Excerpted text START

He is passionately self-absorbed. Even his sympathy soon turns round on himself. His letter of condolence to Theodore Roethke’s widow — ‘I feel as though a great chunk of myself has dropped into the pit’ — becomes, a couple of sentences in, the occasion for an exercise in writerliness: ‘Outside, there’s a close cold Maine sky, smoke, smoke-coloured clouds, a sense of summer’s having drifted between our fingers into winter.’ Often, it’s simply comical. ‘Sorry about your kidney,’ he writes to Hardwick. ‘I live on mutually antagonistic pills. Nothing much wrong though but teeth. I feel my mouth is falling to chalk but the dentists will find only one urgent hole.’ He describes himself at one point as ‘callous’ and in a 1969 letter to Stephen Spender half-apologises for what he calls his ‘exuberant callousness’. Lowell doesn’t always seem, sincerely, to mean it as a term of deprecation, admiring elsewhere the ‘callousness and bravado’ of Pound. Cal was callous.
Nowhere is that more obvious than in the letters during the early 1970s, discussing the sonnet sequences that were to be published in The Dolphin. In these he took the confessional mode of the earlier poems further, not only describing his final absconding from his marriage to Hardwick, but quoting from her private letters to him and, where it suited his poems, altering them.
They represented the major moral crisis of his poetic career; and yet the only person for whom they don’t seem to have been a major moral crisis was the poet. He was presented with a choice between kindness to someone to whom he had done terrible harm, and his reputation as a poet, and he chose the latter unhesitatingly.

Excerpted text END
Data shown START

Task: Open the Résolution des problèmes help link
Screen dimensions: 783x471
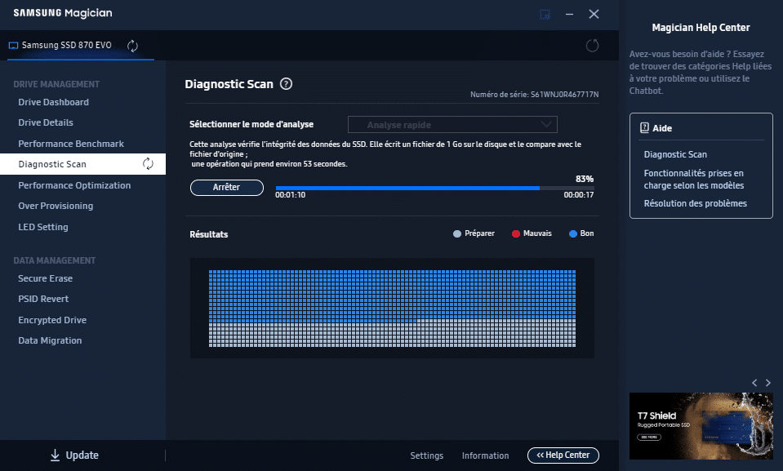Action: (695, 203)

Data shown END

Work instruction A: In the excerpted text, what does Lowell half-apologize for in his 1969 letter to Stephen Spender?
Work instruction B: From the excerpted text, extract the part that opens with the words containing "Nowhere is that" and closes with "the latter unhesitatingly.".

Worked solution A: He half-apologizes for what he calls his "exuberant callousness."

Worked solution B:
Nowhere is that more obvious than in the letters during the early 1970s, discussing the sonnet sequences that were to be published in The Dolphin. In these he took the confessional mode of the earlier poems further, not only describing his final absconding from his marriage to Hardwick, but quoting from her private letters to him and, where it suited his poems, altering them.
They represented the major moral crisis of his poetic career; and yet the only person for whom they don’t seem to have been a major moral crisis was the poet. He was presented with a choice between kindness to someone to whom he had done terrible harm, and his reputation as a poet, and he chose the latter unhesitatingly.